*** Opening of SOURCE RECORDS ***
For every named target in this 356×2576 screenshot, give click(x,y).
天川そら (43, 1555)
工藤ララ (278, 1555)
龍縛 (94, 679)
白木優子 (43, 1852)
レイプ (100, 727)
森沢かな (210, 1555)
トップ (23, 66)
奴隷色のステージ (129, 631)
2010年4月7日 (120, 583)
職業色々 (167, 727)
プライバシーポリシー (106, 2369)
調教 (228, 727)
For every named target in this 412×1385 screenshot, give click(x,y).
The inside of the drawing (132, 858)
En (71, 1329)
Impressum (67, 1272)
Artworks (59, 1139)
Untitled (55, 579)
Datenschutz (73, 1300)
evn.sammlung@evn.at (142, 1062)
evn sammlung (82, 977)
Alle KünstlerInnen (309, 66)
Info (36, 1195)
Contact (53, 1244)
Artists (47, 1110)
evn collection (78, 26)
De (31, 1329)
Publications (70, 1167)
*** Close of SOURCE RECORDS ***
*** Opening of SOURCE RECORDS ***
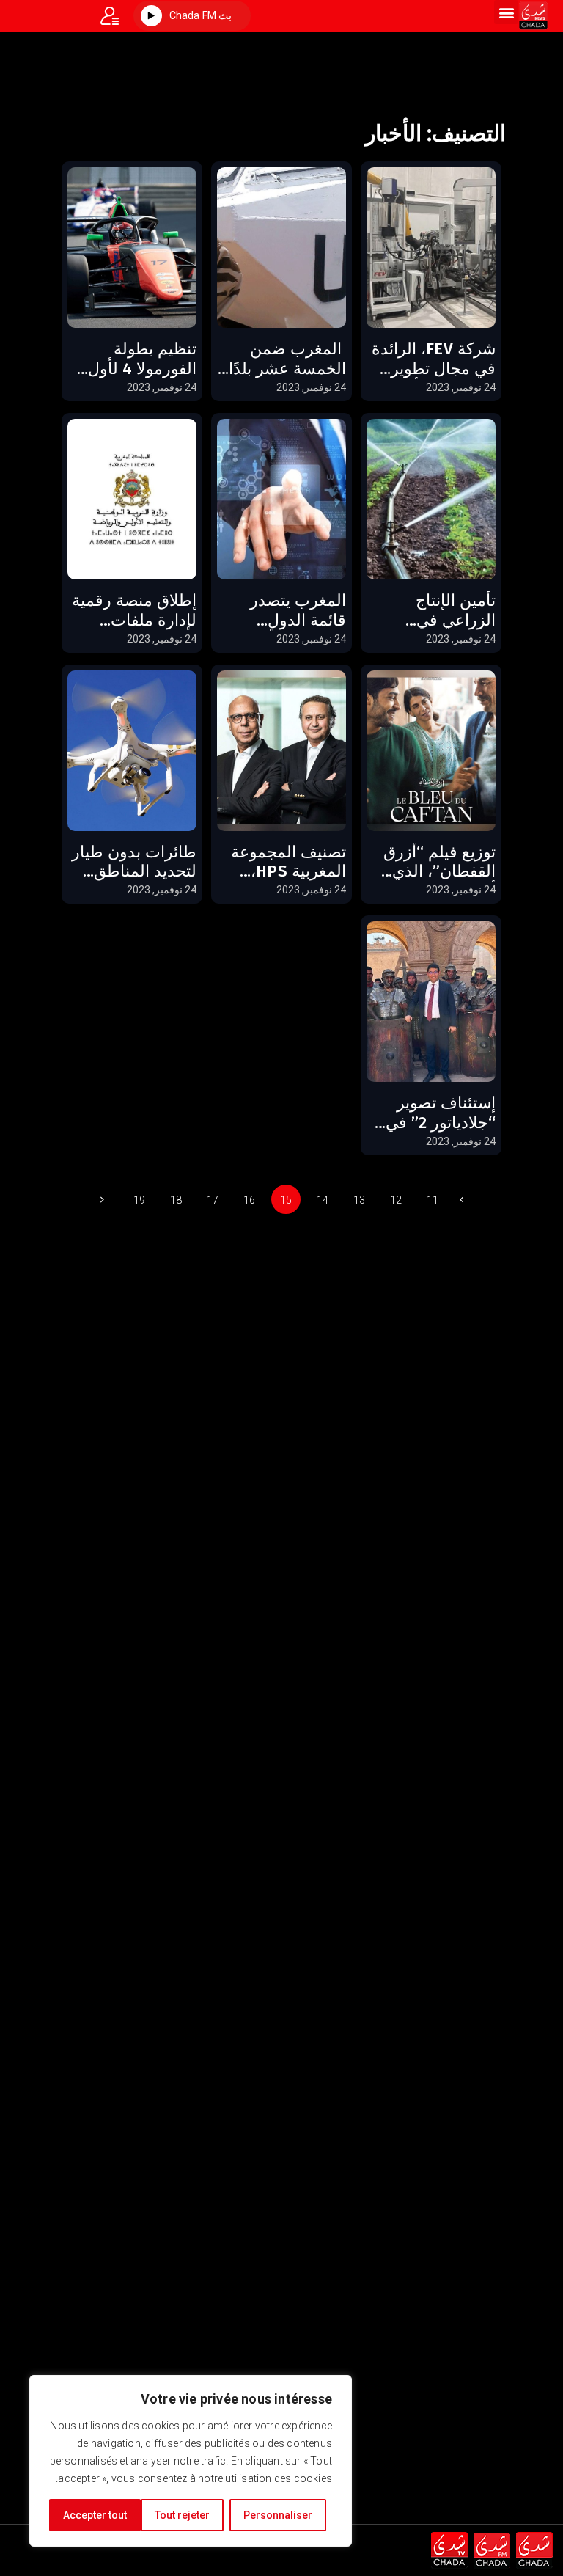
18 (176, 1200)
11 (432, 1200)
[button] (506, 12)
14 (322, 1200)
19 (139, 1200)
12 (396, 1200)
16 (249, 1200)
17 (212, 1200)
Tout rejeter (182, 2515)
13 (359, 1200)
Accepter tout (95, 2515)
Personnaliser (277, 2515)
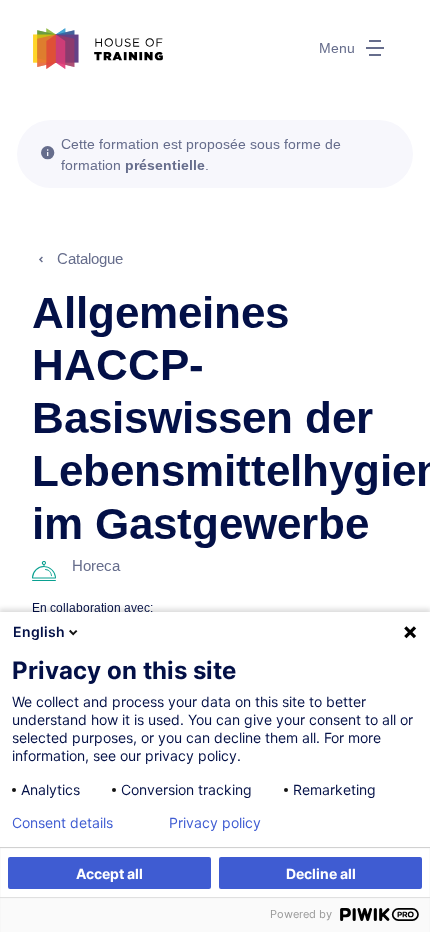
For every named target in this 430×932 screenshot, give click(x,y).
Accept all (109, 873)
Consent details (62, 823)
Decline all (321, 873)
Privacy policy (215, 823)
*** Close of SOURCE RECORDS ***
Give again the lines of the listing above that run from the one with "11 (432, 1200)" up to and including the one with "Privacy policy (215, 823)". Keep them exact and omit the pictures.

11 (432, 1200)
[button] (506, 12)
14 (322, 1200)
19 (139, 1200)
12 (396, 1200)
16 (249, 1200)
17 (212, 1200)
Tout rejeter (182, 2515)
13 (359, 1200)
Accepter tout (95, 2515)
Personnaliser (277, 2515)
For every named target in this 430×932 screenshot, give click(x,y).
Accept all (109, 873)
Consent details (62, 823)
Decline all (321, 873)
Privacy policy (215, 823)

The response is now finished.